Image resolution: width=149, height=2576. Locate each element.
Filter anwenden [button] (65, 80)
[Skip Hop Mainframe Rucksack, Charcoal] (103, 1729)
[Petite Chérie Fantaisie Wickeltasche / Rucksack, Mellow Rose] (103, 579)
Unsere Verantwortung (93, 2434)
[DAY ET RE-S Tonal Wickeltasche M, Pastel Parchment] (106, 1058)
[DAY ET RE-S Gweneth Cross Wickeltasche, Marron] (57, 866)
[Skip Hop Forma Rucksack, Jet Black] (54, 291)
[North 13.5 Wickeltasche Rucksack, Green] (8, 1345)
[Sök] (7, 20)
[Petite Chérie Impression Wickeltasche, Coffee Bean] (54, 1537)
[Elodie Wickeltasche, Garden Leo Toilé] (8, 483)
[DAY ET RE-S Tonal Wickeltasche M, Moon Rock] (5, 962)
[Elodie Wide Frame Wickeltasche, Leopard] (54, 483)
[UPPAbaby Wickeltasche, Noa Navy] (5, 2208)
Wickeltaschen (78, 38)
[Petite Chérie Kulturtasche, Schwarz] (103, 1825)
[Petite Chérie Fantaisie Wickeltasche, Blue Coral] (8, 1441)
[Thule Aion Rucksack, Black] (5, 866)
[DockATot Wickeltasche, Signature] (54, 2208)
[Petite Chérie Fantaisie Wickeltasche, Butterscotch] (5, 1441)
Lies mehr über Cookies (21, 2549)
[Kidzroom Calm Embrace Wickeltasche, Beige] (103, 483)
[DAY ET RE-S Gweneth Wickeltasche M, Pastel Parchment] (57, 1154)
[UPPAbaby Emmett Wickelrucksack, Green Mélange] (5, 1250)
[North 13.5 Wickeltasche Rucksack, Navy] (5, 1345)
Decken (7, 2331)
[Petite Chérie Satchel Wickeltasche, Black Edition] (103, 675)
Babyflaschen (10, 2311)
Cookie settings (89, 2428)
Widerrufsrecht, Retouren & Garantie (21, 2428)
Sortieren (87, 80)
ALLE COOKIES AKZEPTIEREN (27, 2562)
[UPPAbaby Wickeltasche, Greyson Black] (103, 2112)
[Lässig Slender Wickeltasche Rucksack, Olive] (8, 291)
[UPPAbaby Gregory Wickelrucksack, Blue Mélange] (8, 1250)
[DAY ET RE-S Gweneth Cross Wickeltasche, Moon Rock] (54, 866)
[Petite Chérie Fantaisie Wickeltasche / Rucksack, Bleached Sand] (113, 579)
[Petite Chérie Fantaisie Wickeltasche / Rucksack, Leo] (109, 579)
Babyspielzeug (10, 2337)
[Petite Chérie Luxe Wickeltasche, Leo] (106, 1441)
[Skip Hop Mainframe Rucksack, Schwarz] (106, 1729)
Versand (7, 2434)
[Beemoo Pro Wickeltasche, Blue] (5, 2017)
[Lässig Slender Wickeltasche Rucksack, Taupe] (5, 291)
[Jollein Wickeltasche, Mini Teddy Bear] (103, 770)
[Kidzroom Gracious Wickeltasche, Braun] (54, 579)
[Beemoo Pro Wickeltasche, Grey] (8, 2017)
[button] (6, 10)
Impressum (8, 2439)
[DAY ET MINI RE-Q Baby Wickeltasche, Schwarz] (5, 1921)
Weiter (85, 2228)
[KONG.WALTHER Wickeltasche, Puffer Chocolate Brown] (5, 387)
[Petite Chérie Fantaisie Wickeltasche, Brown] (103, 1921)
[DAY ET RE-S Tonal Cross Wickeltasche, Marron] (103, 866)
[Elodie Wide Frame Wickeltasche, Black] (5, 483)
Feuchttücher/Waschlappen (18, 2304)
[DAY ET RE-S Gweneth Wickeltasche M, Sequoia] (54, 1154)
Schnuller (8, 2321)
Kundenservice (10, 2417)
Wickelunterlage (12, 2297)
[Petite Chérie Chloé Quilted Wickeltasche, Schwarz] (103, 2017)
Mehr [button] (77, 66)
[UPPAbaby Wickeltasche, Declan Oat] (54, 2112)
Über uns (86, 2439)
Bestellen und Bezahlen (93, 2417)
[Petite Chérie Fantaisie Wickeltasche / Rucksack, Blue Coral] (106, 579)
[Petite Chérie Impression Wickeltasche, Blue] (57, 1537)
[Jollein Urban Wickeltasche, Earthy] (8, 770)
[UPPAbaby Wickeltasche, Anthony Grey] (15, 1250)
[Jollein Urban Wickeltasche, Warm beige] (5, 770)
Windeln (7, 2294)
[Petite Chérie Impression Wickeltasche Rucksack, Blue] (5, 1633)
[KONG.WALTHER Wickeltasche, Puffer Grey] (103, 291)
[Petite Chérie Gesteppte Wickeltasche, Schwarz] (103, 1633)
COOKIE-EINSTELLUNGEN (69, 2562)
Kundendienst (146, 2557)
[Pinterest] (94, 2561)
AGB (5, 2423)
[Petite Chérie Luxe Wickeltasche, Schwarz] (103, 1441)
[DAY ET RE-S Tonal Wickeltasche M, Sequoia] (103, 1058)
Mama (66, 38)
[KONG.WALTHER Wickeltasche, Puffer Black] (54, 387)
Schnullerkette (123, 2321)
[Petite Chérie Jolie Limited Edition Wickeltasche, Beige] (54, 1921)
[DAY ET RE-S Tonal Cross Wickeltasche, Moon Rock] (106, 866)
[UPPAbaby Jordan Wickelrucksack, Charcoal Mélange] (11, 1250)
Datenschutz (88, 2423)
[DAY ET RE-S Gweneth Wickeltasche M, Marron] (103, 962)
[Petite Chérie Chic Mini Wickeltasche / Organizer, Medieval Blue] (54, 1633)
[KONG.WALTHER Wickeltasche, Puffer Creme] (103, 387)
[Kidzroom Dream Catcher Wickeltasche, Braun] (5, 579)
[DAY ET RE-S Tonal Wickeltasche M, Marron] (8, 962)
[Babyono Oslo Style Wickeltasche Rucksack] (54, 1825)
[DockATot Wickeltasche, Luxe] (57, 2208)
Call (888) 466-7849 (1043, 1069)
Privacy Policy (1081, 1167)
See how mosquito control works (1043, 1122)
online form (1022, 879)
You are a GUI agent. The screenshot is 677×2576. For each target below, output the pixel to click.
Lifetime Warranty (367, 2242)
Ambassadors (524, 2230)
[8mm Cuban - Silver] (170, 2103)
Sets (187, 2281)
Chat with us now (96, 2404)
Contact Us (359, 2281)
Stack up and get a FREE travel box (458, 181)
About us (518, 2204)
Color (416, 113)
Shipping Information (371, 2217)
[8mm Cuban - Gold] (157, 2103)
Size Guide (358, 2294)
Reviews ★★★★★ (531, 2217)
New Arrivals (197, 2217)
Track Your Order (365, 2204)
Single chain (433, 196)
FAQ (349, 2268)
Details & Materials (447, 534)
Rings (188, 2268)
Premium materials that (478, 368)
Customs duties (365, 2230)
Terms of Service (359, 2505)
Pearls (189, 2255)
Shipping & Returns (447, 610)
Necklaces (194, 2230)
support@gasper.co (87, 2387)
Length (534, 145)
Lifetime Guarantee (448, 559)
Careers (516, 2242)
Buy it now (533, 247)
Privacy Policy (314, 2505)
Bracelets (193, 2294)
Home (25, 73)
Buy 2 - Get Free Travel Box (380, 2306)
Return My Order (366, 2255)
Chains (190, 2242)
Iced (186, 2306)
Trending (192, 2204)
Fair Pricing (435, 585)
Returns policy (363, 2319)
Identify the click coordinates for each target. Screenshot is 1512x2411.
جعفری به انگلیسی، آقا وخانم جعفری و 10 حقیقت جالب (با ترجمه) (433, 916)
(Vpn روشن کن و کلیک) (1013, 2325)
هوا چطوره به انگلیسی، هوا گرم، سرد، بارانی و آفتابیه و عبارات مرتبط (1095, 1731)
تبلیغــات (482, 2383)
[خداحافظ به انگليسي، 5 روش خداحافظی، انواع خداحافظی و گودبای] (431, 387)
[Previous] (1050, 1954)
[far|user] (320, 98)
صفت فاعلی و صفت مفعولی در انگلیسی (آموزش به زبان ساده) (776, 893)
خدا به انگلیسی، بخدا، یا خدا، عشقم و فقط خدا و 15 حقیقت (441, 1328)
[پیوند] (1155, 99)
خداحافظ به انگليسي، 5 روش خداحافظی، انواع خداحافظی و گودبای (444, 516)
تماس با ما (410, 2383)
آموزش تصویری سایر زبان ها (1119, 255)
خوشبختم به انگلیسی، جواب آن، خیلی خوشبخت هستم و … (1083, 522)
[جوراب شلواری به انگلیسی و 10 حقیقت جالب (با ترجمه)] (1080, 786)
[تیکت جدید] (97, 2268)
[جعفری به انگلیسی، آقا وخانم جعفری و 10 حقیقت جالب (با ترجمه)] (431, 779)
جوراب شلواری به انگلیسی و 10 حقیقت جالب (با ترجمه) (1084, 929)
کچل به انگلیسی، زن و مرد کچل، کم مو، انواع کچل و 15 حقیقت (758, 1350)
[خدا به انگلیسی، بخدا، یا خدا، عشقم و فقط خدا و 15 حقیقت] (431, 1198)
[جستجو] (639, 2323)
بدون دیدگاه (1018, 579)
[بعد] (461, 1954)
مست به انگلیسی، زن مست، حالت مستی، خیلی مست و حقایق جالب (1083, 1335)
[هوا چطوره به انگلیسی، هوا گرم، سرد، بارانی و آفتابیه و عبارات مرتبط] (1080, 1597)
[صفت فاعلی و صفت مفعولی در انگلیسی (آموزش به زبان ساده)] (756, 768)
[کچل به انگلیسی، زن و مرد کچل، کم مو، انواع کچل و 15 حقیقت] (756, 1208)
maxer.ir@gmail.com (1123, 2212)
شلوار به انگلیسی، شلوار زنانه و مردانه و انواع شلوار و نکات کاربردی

※

• **What the exercise asks**
The lines to return are those in the material above that hold "زبان".

• **Answer space**
صفت فاعلی و صفت مفعولی در انگلیسی (آموزش به زبان ساده) (776, 893)
آموزش تصویری سایر زبان ها (1119, 255)
[صفت فاعلی و صفت مفعولی در انگلیسی (آموزش به زبان ساده)] (756, 768)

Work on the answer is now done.